Olive Schreener's Dreams.
DEDICATED
With the love and admiration of the Author,
To Her Husband
Who is ever at once her first, most severe, and most sympathetic critic, whose encouragement and interest in her work never flags; whose abiding belief in human rights, without sex limitations, and in equality of opportunity leaves scant room in his great soul to harbor patience with sex domination in a land which boasts of freedom for all, and embodies its symbol of Liberty in the form of the only legally disqualified and unrepresented class to be found upon its shores.
PREFACE
In the following story the writer shows us what poverty and dependence are in their revolting outward aspects, as well as in their crippling effects on all the tender sentiments of the human soul. Whilst the many suffer for want of the decencies of life, the few have no knowledge of such conditions.
They require the poor to keep clean, where water by landlords is considered a luxury; to keep their garments whole, where they have naught but rags to stitch together, twice and thrice worn threadbare. The improvidence of the poor as a valid excuse for ignorance, poverty, and vice, is as inadequate as is the providence of the rich, for their virtue, luxury, and power. The artificial conditions of society are based on false theories of government, religion, and morals, and not upon the decrees of a God.
In this little volume we have a picture, too, of what the world would call a happy family, in which a naturally strong, honest woman is shrivelled into a mere echo of her husband, and the popular sentiment of the class to which she belongs. The daughter having been educated in a college with young men, and tasted of the tree of knowledge, and, like the Gods, knowing good and evil, can no longer square her life by opinions she has outgrown; hence with her parents there is friction, struggle, open revolt, though conscientious and respectful withal.
Three girls belonging to different classes in society; each illustrates the false philosophy on which woman's character is based, and each in a different way, in the supreme moment of her life, shows the necessity of self-reliance and self-support.
As the wrongs of society can be more deeply impressed on a large class of readers in the form of fiction than by essays, sermons, or the facts of science, I hail with pleasure all such attempts by the young writers of our day. The slave has had his novelist and poet, the farmer his, the victims of ignorance and poverty theirs, but up to this time the refinements of cruelty suffered by intelligent, educated women, have never been painted in glowing colors, so that the living picture could be seen and understood. It is easy to rouse attention to the grosser forms of suffering and injustice, but the humiliations of spirit are not so easily described and appreciated.
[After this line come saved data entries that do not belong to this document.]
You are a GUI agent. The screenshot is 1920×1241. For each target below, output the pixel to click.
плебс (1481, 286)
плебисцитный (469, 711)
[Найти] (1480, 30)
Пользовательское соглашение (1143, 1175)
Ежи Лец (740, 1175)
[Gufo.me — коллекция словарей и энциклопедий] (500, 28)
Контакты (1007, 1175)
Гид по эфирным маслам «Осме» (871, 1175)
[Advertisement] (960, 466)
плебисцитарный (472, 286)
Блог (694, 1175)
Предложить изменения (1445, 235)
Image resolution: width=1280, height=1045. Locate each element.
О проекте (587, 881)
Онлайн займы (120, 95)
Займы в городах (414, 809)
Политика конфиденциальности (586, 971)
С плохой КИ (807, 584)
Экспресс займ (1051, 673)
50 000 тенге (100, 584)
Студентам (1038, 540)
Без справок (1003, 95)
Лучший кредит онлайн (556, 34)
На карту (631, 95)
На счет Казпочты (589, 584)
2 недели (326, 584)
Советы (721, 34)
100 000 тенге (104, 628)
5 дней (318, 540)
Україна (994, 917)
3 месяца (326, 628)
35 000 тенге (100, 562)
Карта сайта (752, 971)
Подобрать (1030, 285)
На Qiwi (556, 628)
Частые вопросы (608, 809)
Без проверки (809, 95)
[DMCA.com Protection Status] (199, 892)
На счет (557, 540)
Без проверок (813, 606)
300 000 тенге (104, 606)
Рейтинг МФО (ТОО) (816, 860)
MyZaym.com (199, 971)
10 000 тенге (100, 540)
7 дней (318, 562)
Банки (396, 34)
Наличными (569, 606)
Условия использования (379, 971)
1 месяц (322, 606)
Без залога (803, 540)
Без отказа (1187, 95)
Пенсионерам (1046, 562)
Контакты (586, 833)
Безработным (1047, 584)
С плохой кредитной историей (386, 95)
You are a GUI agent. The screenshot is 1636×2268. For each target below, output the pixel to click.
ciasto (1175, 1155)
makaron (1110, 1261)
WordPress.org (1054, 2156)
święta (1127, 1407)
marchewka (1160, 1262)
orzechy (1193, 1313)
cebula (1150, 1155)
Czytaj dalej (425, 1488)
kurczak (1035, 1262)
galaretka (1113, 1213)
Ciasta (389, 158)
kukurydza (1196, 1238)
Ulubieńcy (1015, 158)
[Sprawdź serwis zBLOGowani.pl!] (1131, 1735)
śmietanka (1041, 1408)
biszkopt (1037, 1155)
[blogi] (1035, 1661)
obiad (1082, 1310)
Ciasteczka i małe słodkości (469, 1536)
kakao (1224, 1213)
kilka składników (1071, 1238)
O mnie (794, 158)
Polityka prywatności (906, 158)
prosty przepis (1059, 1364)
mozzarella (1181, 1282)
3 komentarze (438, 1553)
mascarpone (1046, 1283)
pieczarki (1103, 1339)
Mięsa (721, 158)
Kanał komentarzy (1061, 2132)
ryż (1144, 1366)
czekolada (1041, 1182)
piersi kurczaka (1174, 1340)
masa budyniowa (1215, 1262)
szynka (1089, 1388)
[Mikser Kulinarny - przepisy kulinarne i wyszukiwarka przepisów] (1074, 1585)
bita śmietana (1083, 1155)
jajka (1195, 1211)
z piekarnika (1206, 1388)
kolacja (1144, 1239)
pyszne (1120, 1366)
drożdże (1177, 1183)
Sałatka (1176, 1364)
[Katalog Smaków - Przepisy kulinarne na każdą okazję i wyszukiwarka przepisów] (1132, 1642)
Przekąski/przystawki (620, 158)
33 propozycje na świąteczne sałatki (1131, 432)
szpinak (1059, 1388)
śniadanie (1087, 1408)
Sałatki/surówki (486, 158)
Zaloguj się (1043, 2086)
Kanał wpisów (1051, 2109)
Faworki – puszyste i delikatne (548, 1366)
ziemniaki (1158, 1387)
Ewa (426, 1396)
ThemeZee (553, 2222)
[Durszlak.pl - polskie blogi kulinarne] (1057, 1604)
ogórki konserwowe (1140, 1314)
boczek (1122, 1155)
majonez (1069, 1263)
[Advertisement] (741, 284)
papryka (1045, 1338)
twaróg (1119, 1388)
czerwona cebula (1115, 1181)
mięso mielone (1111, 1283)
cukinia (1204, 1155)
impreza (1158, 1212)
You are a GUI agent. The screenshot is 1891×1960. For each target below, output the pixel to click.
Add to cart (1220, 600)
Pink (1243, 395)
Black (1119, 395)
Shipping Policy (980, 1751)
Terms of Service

A class of earnest reformers have, for the last fifty years, in the press, the pulpit, and on the platform, with essays, speeches, and constitutional arguments before legislative assemblies, demanded the complete emancipation of women from the political, religious, and social bondage she now endures; but as yet few see clearly the need of larger freedom, and the many maintain a stolid indifference to the demand.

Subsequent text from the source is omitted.